Zabawy starszej pani

Kolejna premiera w Teatrze Współczesnym potwierdza konsekwentną linię repertuarową tego teatru. Obok współczesnych sztuk psychologicznych wystawiane są tam komedie w tradycyjnym stylu ze znakomicie napisanymi rolami aktorskimi. Do takich należy z pewnością przedstawienie "Lepiej już było..." autorstwa brytyjskiej pisarki Cat Delaney, w reżyserii Wojciecha Adamczyka, specjalizującego się w realizacji komedii filmowych i seriali telewizyjnych, jak popularne "Ranczo".

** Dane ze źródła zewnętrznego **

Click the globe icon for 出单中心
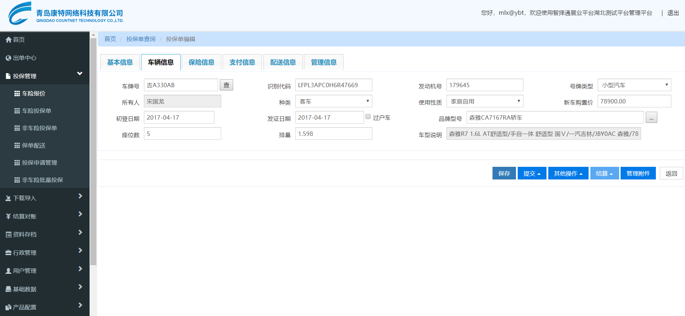Viewport: 685px width, 316px height. (x=9, y=58)
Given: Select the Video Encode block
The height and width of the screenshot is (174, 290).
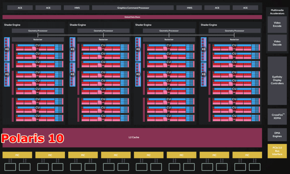Looking at the screenshot, I should [x=277, y=24].
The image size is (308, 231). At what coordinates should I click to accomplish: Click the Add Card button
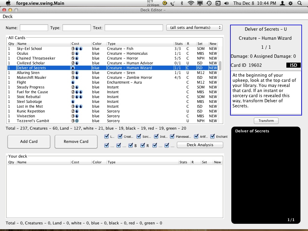pyautogui.click(x=29, y=142)
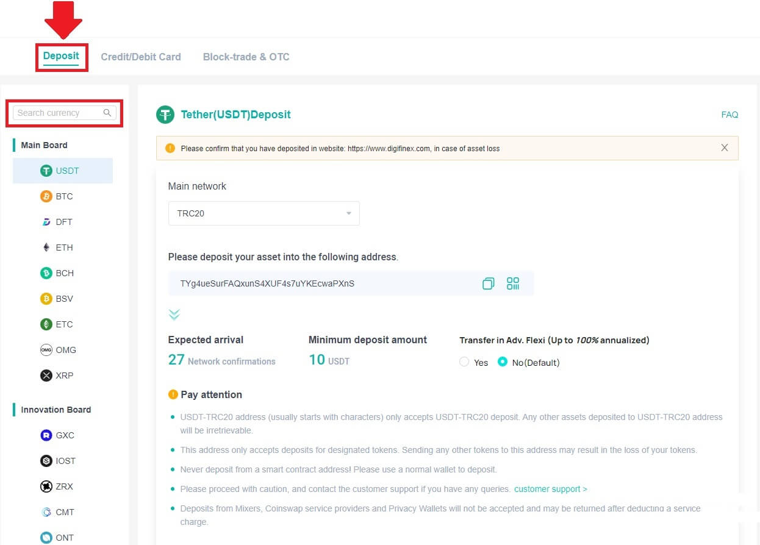Click the copy address icon
The image size is (760, 545).
tap(488, 283)
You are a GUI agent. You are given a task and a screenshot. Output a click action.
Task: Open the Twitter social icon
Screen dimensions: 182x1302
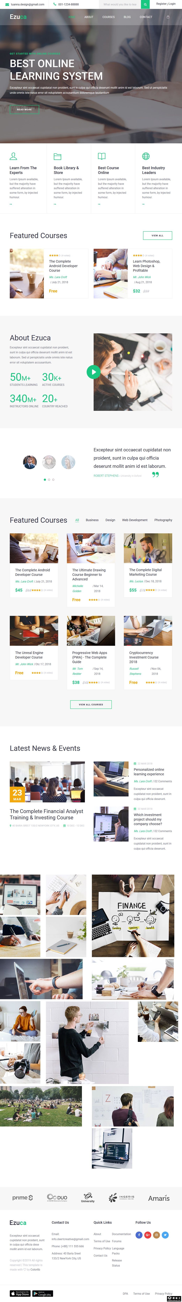(165, 1235)
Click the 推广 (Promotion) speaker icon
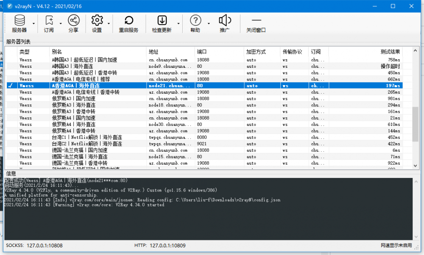This screenshot has width=424, height=255. [224, 21]
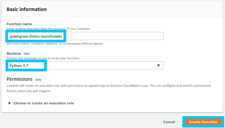Click the "Enter a name that describes" hint
The image size is (225, 128).
click(48, 29)
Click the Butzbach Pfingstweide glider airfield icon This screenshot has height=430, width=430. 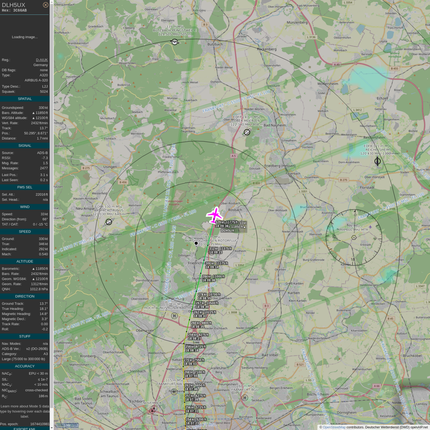[175, 42]

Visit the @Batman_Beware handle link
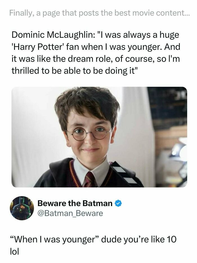[70, 213]
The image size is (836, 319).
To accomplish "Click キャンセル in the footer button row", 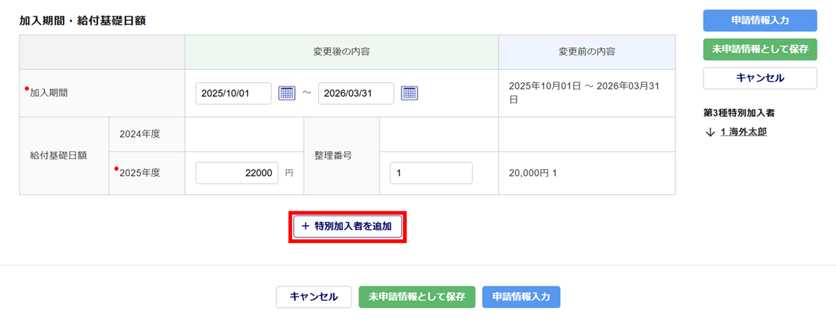I will click(x=314, y=297).
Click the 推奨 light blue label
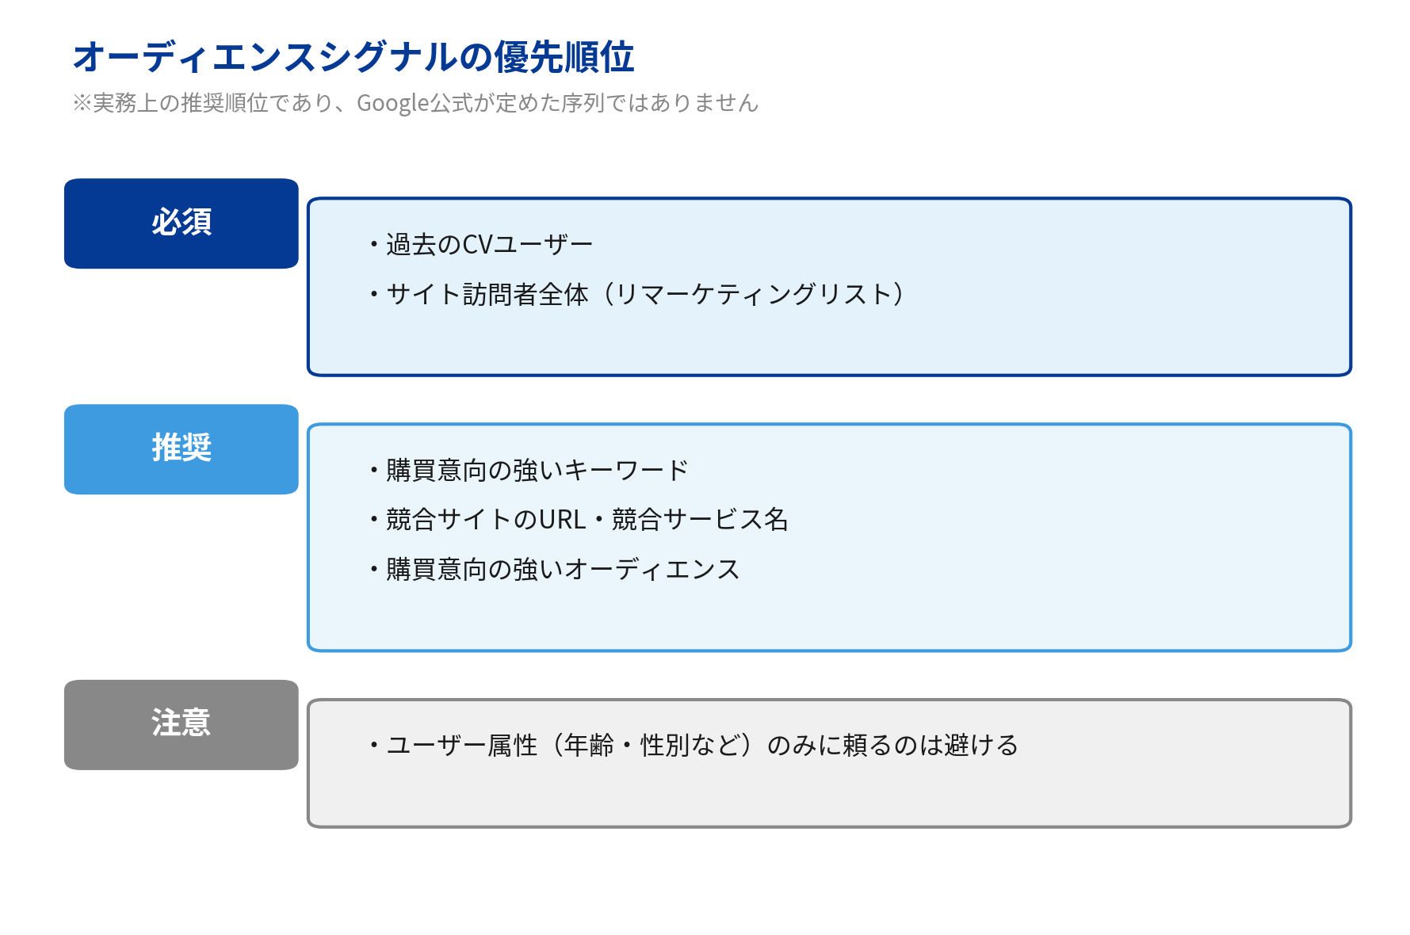1410x935 pixels. tap(181, 449)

Nie bez znaczenia jest brytyjski rodowód literacki tej sztuki, autorka bowiem odwołuje się do bogatej tradycji teatralnego i filmowego humoru angielskiego, który przenosi na współczesny obyczajowy grunt. Zabawne perypetie Esmeraldy, emerytowanej, bezrobotnej aktorki, zostały tu ukazane w stylu pastiszu, a nawet karykatury wielu brytyjskich sztuk i filmów komediowych oraz sensacyjnych. Bohaterka, brawurowo grana przez Martę Lipińską, znajduje się w życiowych tarapatach, nie ma pieniędzy na czynsz i codzienne życie. Z wdziękiem i dobrodusznością starszej pani zaczyna więc sobie radzić przekraczając prawo, kradnąc, a nawet napadając na bank. W areszcie zaprzyjaźnia się przebywającymi tam kobietami nie najlepszego prowadzenia, a przed sądem (będącym karykaturą procesów z brytyjskich filmów) sprytnie lawiruje między zabawną sędzią i sfrustrowanym adwokatem.

Na satysfakcjonującą widza całość składają się tu błyskotliwe dialogi oraz świetnie dopracowane role wszystkich wykonawców, głównie pań. Przede wszystkim jednak na scenie króluje Marta Lipińska. W jej kreacji Esmeralda olśniewa wszystkimi odcieniami komizmu, od dobroduszności, ciepła i empatii, aż do kobiecego sprytu. Można więc powiedzieć, że artystka znakomicie wpisała się w tradycję naszych wspaniałych aktorek komediowych, które od czasów przedwojennych do dziś zabawiają polską publiczność.